O naszej akcji na rzecz zażegnania kryzysu w usługach opiekuńczych wywołanego przez ratusz ponownie pisze Gazeta Wyborcza. Co ogromnie ważne, opisane jest nie cierpienie osób korzystających ze wsparcia, ale sytuacja opiekunek, co często umyka uwadze mediów. Mimo znacząco podniesionych stawek dla firm, warunki pracy opiekunek się pogorszyły. Centrum Usług Społecznych za pomocą reguł przetargowych wyeliminował z rynku firmy godziwie wynagradzające pracowniczki.
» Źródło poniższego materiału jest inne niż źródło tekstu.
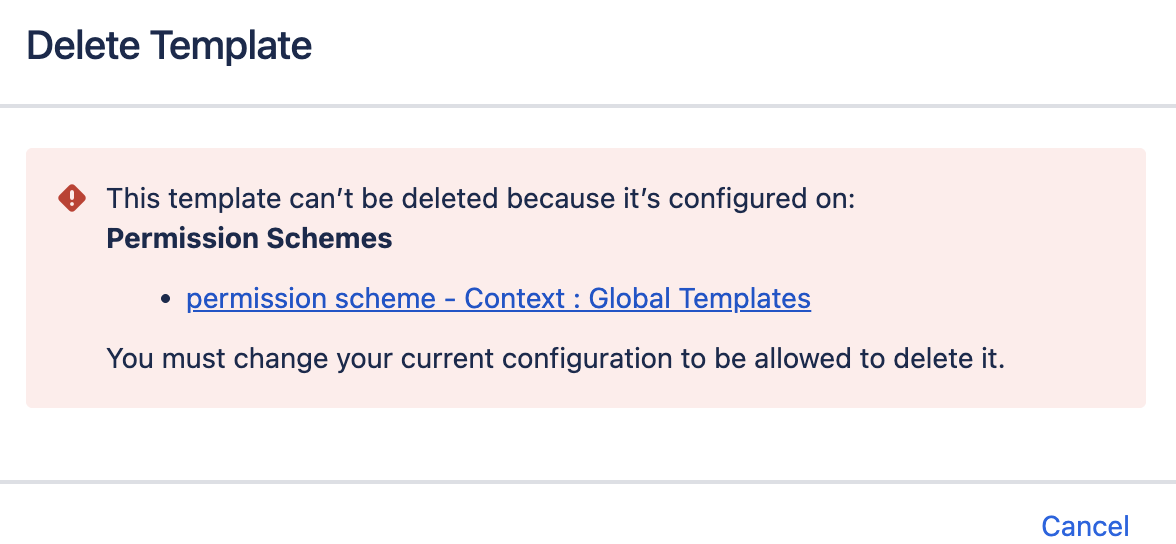Click "configured on:" in the error message
The height and width of the screenshot is (544, 1176).
pyautogui.click(x=762, y=198)

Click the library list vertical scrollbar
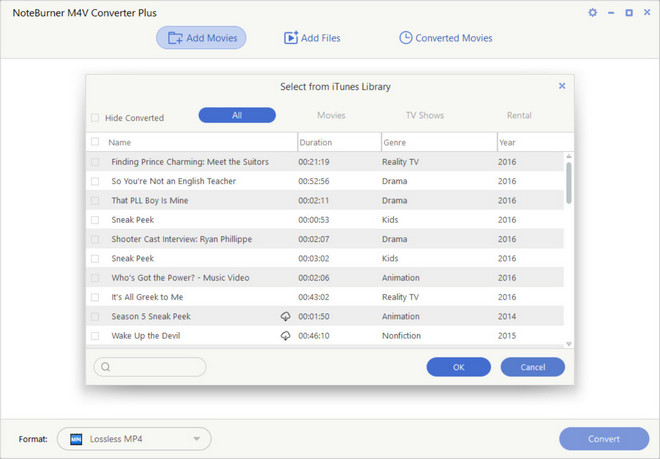click(x=569, y=182)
Terapeutki mają mniej czasu na każdego potrzebującego, więcej dojazdów, a firmy które wygrały przetargi w tym roku za dojazdy i nadgodziny płacą.
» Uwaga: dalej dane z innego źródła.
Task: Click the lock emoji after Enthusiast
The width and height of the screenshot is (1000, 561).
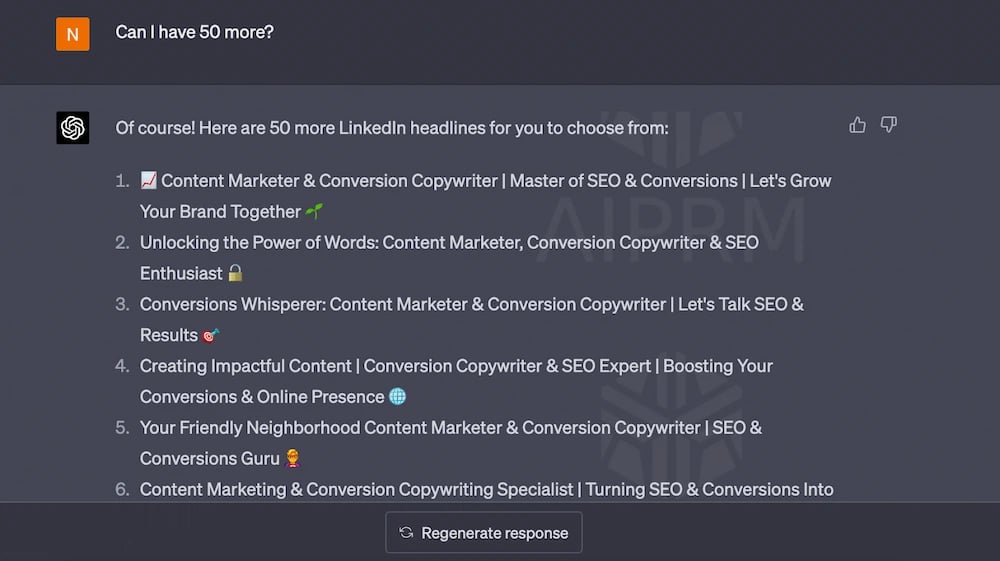Action: click(235, 273)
"Jak wyliczyli aktywiści z Razem, przywrócenie dotychczasowej liczby godzin opieki przy obecnych stawkach będzie kosztowało budżet miasta 20 mln zł. W połowie lutego złożyli w ratuszu wniosek o zwiększenie o tę kwotę budżetu CUS. Wnioskowali również o zmianę kryteriów przetargu na takie, żeby oprócz najniższej liczyło się w nim doświadczenie pracowników i zapewnienie im godziwych warunków pracy. Osobne pismo Razem skierowało do Marty Sadurskiej, dyrektorki CUS" – czytamy w artykule Gazety.